── DATASET CONTENT ──
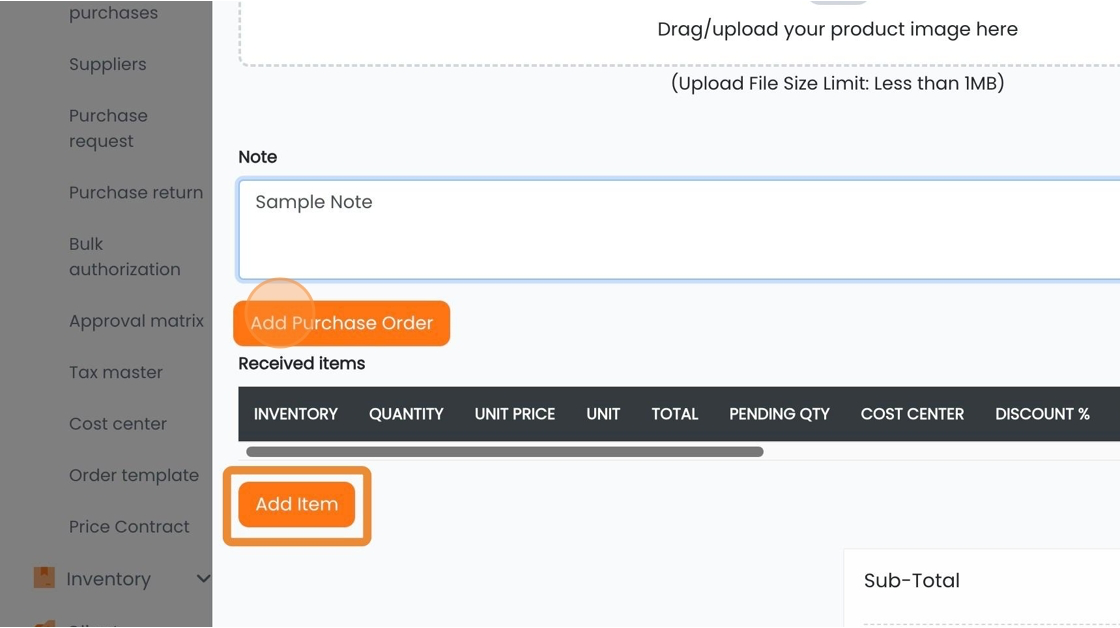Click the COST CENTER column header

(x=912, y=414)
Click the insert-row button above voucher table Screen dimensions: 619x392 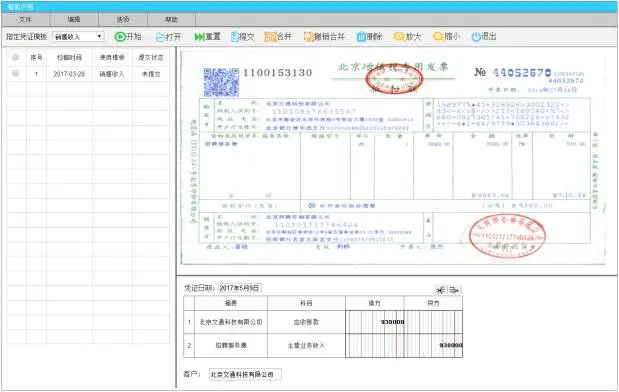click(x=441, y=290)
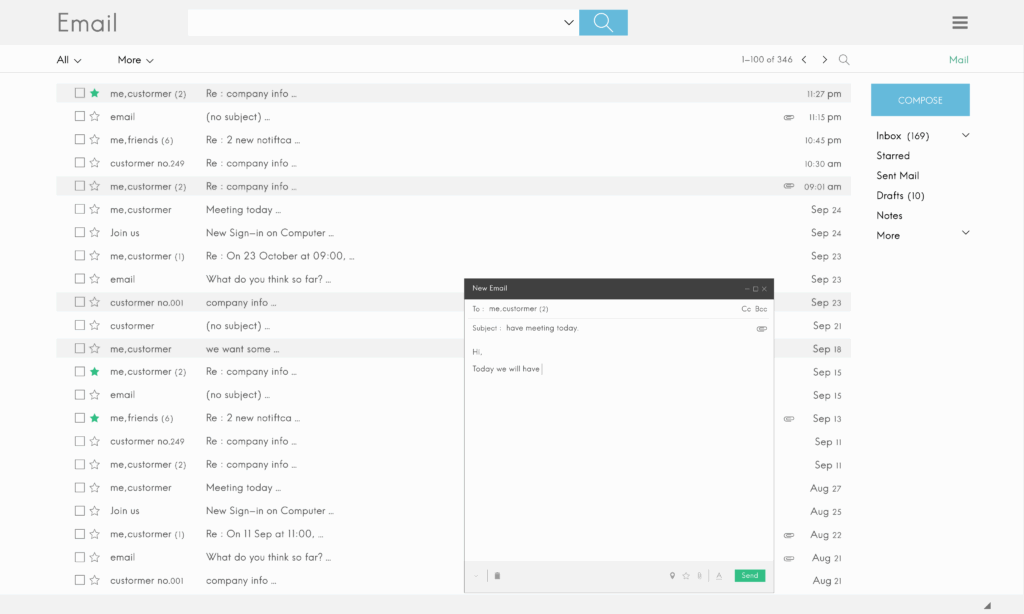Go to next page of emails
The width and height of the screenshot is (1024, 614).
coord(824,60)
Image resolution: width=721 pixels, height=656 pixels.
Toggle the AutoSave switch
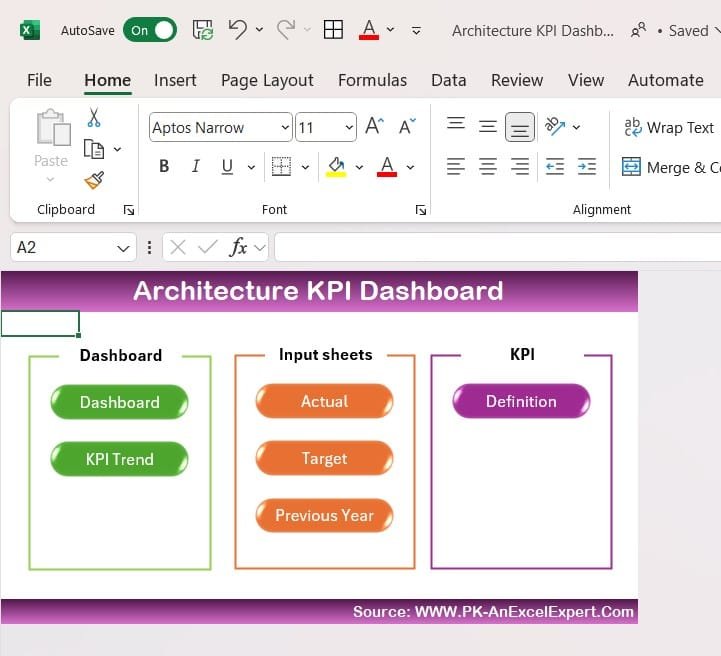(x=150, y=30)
───
● **DIRECTIONS**
The lines to be extracted begin at the line containing "Image resolution: width=721" and continue through the final line of the material above, both ends included. Reproduce them exactly, without the pictures.

● **RESPONSE AREA**
Image resolution: width=721 pixels, height=656 pixels.
Toggle the AutoSave switch
(x=150, y=30)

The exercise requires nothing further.